** SET TASK **
Reproduce the items from the line with "Decrease horizontal offset" up to and including the line with "[x=43, y=77]", replacing "magnifier" with "magnifying glass" and leaving everything else unchanged.

** RECORDS FOR THE EXERCISE **
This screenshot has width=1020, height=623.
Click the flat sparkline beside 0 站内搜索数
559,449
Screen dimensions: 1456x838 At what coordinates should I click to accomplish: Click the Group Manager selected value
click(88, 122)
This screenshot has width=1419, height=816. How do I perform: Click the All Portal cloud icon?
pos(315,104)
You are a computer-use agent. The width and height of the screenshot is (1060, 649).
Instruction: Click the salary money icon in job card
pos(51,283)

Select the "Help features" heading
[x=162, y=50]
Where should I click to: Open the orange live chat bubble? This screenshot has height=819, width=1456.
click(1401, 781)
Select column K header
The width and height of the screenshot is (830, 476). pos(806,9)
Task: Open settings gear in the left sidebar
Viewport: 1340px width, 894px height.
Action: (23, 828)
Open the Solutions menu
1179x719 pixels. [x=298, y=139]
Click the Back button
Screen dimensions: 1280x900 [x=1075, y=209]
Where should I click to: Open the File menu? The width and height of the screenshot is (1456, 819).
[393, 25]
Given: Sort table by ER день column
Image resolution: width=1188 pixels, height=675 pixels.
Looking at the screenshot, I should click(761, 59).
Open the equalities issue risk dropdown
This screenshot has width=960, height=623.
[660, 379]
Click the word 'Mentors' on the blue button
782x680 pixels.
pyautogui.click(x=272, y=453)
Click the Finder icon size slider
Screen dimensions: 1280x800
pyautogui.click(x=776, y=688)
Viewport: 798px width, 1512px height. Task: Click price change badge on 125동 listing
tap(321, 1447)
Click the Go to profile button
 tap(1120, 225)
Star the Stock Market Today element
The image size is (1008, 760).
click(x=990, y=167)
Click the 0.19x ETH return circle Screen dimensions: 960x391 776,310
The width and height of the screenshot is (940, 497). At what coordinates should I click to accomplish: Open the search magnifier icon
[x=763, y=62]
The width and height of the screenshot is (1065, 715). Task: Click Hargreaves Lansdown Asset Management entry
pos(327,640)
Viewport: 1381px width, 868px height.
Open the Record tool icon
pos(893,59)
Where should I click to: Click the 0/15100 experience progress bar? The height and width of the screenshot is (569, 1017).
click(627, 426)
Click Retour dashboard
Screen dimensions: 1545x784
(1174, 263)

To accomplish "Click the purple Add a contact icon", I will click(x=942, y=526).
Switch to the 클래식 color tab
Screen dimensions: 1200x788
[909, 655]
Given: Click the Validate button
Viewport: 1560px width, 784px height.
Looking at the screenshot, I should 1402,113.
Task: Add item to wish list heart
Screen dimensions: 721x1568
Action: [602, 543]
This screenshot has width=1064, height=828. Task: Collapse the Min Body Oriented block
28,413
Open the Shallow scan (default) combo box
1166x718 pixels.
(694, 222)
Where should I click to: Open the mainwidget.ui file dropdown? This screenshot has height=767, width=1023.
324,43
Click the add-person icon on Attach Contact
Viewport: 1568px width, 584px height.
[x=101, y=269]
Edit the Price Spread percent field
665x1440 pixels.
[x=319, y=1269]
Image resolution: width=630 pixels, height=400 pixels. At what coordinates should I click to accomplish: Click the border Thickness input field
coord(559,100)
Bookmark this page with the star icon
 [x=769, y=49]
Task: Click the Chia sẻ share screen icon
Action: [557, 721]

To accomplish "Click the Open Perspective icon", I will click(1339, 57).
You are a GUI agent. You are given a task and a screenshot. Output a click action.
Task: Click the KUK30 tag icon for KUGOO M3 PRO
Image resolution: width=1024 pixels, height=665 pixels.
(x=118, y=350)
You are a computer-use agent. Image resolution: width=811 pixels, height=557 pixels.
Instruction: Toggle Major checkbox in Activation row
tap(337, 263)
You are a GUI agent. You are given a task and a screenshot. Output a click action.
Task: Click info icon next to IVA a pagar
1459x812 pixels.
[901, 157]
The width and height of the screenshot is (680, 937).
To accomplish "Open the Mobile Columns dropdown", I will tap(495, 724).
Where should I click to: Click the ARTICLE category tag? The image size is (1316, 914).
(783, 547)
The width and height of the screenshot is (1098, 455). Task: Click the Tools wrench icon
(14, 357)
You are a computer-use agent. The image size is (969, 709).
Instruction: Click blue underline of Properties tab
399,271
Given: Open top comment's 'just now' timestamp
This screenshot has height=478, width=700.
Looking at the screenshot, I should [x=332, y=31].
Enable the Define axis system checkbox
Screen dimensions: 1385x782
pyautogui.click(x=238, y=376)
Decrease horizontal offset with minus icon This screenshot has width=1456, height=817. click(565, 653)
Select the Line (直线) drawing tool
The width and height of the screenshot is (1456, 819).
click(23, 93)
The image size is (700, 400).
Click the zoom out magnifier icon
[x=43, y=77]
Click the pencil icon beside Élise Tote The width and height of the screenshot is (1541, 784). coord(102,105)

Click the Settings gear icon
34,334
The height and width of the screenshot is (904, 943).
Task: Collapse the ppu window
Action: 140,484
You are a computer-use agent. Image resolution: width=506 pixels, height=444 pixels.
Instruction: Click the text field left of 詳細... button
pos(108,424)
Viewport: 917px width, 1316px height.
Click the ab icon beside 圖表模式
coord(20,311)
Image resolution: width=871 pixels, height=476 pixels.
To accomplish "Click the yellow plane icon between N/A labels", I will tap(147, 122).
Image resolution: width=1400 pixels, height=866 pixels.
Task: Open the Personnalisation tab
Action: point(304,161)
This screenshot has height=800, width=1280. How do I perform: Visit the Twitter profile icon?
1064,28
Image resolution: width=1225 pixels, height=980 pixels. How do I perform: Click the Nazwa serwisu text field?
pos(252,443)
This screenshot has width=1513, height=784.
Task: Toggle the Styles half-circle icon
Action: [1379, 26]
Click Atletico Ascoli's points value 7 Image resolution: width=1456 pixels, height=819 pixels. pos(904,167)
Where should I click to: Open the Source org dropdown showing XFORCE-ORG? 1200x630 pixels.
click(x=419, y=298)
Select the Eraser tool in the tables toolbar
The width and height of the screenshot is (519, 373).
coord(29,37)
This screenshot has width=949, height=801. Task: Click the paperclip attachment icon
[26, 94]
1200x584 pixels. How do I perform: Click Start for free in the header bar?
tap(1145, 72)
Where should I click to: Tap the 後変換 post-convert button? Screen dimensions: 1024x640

** FULL SOLUTION **
Decrease horizontal offset with minus icon This screenshot has width=1456, height=817. click(565, 653)
Select the Line (直线) drawing tool
The width and height of the screenshot is (1456, 819).
click(23, 93)
The image size is (700, 400).
Click the zoom out magnifying glass icon
[x=43, y=77]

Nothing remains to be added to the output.